Comenta que tenemos que ser como un agricultor, ya que para él hay dos estaciones, la de la tormenta y la del buen tiempo. Ante los problemas, las complicaciones, es decir la tormenta, sugiere no enfrentarse a ella, no combatirla, no perder el tiempo ya que perderíamos esa batalla. Hay que atravesarla.
Después cuando llegan las condiciones favorables, el buen tiempo que le llama, entonces sí que tenemos que darlo todo, esforzarnos rompiendo límites para conseguir lo extraordinario, los mejores resultados.
“Las verdaderas batallas se libran en nuestro interior”. Sócrates.
A mi sencillo modo de ver las cosas, hay dos cuestiones importantes para sacarle el máximo jugo a esta vida, de hecho las utilizo en dos capítulos del libro “La vida continúa. Protagonízala”:
  1. La mejor actitud depende de ti.
  2. La incertidumbre siempre estará. Aprende a manejarla.
Cambia la ley de Murphy por la de Wurphy

Igual que con la ley de Wurphy nos damos cuenta de que en ocasiones nos ofuscamos por tonterías y que hay “otra” forma de ver la realidad, más optimista, más positiva y con más sentido común, también es cierto de que emociones básicas como la ira, la tristeza o la sorpresa afloran sin que hayamos podido ni sabido controlarlas, debido en gran parte al desconocimiento de nosotr@s mism@s.
Así que podemos cambiar un mal día por uno bueno, si tenemos la actitud adecuada para hacerlo. Esa actitud con la visión de la ley Wurphy, que pone de manifiesto que saber valorar que tienes un día para vivirlo ya es un regalo que tenemos que aprovechar al máximo. Y si no te convences, haz un voluntariado y verás que hay gente que el simple hecho de andar sería algo maravilloso para ellos. O echa un vistazo a las noticias y ponte en el lugar de los refugiados que tienen que huir de su casa y dejar todo lo que han construido durante su vida para sobrevivir. Eso, es otra forma de ver la realidad de la vida.

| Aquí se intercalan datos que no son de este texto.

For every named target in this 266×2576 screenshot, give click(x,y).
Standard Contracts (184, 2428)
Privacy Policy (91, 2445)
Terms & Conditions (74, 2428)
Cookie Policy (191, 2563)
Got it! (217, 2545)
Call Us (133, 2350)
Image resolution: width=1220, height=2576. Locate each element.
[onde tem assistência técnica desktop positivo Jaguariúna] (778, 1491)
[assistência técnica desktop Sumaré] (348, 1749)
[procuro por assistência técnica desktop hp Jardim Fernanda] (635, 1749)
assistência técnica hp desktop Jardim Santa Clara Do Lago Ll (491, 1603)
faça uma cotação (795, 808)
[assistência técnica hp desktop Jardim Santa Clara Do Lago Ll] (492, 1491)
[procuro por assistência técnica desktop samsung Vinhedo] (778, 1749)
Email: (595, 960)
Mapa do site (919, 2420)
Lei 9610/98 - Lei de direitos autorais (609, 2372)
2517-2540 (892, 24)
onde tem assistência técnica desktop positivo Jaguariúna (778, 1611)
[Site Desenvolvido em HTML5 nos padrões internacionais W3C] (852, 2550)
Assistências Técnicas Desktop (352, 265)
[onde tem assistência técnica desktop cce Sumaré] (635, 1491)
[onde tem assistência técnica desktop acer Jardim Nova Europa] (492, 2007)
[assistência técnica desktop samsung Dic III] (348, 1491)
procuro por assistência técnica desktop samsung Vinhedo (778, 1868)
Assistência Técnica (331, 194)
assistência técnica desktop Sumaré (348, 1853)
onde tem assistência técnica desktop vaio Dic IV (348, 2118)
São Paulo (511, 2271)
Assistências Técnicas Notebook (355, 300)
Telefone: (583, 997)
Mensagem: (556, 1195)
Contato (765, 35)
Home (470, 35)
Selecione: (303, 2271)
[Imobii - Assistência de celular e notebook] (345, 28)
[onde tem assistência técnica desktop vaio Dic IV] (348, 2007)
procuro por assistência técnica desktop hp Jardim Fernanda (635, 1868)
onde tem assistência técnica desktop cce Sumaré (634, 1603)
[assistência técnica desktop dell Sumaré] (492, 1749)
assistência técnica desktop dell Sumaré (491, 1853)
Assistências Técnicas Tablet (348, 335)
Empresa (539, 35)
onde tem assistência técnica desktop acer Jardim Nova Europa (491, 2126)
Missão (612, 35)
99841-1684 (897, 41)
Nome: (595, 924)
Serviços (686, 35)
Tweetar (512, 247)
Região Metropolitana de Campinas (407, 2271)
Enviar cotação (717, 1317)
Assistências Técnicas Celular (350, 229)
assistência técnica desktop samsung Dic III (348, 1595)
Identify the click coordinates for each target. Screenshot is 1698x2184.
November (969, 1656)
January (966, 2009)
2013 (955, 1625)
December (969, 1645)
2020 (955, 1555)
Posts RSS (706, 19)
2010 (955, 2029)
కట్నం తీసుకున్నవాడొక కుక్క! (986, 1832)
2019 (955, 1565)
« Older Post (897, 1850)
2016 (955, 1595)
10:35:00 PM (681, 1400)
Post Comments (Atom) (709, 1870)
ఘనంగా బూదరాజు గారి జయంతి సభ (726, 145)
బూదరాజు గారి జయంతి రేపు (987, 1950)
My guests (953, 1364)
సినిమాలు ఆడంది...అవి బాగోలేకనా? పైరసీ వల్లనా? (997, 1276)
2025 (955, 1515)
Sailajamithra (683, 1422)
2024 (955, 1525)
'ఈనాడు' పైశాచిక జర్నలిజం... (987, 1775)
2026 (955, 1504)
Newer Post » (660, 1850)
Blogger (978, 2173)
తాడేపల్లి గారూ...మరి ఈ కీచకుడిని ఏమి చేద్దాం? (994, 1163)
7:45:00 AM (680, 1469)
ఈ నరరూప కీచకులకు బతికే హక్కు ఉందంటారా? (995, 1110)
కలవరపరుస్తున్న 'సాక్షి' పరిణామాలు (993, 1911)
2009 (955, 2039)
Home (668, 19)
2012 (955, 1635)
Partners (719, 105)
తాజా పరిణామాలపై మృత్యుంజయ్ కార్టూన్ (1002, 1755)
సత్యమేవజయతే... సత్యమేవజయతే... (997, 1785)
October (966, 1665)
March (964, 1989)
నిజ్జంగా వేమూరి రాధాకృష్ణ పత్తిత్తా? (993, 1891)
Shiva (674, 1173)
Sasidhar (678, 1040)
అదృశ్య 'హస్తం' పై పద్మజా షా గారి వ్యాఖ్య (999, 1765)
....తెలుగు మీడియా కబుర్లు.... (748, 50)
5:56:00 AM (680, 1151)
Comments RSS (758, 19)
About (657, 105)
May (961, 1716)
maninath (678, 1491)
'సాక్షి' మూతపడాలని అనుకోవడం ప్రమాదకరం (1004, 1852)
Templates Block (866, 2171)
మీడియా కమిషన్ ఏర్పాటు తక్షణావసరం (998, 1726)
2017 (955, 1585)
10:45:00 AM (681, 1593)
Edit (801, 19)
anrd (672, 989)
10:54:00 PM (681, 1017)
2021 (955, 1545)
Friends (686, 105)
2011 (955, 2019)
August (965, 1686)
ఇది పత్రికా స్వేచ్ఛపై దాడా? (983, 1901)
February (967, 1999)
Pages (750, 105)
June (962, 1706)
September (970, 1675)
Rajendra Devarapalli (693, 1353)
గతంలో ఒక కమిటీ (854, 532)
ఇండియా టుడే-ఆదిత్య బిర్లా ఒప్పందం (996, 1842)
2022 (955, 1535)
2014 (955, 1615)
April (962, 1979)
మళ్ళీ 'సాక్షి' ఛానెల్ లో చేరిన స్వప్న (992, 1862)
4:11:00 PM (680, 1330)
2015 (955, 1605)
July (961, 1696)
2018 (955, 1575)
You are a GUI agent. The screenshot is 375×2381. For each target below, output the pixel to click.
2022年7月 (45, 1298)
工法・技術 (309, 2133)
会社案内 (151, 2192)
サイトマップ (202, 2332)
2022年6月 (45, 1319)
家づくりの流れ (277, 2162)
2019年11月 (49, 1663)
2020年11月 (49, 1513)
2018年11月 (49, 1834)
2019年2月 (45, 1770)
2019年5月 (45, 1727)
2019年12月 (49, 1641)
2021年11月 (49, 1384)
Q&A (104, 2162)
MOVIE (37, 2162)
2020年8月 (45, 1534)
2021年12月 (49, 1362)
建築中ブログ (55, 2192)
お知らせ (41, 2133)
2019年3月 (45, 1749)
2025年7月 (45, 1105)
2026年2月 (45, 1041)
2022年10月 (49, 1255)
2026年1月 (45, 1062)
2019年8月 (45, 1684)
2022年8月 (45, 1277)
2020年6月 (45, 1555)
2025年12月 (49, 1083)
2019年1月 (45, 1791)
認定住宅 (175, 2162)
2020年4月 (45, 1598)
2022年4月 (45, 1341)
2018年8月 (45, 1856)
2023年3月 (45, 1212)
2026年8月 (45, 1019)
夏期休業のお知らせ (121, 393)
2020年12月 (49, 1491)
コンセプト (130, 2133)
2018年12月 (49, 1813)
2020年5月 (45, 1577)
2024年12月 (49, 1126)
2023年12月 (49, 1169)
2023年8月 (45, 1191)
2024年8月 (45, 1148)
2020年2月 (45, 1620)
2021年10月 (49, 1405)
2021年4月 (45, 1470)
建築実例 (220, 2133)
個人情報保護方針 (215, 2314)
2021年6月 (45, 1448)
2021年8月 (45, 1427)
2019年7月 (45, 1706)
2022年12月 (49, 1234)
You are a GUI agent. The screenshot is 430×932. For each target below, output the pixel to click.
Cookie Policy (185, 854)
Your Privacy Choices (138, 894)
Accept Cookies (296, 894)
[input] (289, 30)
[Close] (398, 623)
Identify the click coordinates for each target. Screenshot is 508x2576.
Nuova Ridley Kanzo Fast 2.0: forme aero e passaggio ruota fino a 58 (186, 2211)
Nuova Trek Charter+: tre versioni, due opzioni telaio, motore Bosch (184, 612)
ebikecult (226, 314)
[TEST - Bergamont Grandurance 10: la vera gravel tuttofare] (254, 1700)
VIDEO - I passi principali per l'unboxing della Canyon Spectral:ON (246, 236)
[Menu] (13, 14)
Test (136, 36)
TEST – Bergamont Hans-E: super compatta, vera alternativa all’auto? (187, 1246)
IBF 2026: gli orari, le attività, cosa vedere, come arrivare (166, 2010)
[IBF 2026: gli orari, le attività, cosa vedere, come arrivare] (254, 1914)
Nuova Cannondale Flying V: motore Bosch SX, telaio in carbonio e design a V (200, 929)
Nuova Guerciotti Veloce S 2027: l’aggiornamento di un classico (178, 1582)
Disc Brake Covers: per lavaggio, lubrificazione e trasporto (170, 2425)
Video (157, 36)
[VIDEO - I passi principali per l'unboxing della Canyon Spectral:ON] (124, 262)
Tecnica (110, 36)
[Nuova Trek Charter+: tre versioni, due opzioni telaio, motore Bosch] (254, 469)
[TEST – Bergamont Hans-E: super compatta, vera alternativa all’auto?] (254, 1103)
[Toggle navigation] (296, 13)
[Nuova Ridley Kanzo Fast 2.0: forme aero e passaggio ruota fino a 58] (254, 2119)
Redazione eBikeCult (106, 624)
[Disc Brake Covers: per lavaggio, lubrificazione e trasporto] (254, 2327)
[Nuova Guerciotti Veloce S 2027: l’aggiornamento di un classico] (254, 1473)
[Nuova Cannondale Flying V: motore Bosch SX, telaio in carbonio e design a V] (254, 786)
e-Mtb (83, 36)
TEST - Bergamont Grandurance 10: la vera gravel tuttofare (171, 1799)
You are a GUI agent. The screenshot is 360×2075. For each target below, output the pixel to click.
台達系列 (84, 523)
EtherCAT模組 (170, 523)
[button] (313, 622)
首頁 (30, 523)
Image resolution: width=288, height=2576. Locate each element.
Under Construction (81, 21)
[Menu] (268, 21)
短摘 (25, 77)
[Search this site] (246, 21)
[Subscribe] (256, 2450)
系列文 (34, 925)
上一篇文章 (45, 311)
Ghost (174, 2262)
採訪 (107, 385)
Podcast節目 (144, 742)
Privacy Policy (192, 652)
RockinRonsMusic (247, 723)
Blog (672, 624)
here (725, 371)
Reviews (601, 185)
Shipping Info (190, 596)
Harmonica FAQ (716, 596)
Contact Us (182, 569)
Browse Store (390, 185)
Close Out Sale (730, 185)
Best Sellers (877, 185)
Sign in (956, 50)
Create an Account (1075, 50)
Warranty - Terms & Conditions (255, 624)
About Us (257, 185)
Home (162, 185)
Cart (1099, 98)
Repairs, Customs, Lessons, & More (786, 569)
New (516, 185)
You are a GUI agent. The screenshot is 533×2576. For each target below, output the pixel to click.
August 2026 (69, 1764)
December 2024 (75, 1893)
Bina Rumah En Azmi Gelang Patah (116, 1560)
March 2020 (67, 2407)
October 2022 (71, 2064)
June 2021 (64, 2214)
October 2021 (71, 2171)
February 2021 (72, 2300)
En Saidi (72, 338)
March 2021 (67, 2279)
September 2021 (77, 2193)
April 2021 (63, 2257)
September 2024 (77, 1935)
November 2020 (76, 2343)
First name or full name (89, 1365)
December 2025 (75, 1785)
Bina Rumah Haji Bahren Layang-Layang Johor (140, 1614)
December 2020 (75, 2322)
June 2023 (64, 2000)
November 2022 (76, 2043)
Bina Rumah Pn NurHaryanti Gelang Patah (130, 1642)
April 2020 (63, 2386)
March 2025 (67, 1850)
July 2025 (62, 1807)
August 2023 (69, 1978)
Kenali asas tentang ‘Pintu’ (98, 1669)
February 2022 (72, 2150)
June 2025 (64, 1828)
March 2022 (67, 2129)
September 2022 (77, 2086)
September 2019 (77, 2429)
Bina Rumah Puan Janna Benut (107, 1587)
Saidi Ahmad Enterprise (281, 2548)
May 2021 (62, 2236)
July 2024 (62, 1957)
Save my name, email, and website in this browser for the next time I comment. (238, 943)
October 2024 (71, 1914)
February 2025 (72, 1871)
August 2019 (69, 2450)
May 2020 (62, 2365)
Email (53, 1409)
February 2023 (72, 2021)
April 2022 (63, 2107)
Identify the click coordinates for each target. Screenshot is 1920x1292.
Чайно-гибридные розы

Deberíamos de analizar qué actitud tenemos ante el fracaso, el éxito, el miedo, la incertidumbre o ante el rechazo de los demás y la indiferencia. Sacando conclusiones sobre lo que hacemos y qué posición adoptamos frente a estas cuestiones, estaremos en el camino que queremos estar, el de hacer cosas y darle sentido a nuestra vida.

El segundo punto es la incertidumbre, que es como una tabla de surf y que por mucho miedo que nos pueda dar surfear en el mar, tenemos que aprender a subirnos en ella (nos guste o no) y mantener el equilibrio a pesar de las olas, el viento y la lluvia, ya que no la podemos hacer desaparecer, nos va a acompañar toda nuestra vida. Hay que aprender a vivir con ella y cuanto  antes lo asumamos y antes lo aprendamos, más pronto iniciaremos y haremos lo que nos hemos propuesto.
Termino con una frase que empleo en mi primer libro:
“Hasta la persona más pequeña puede cambiar el curso del futuro”. Galadriel a Frodo.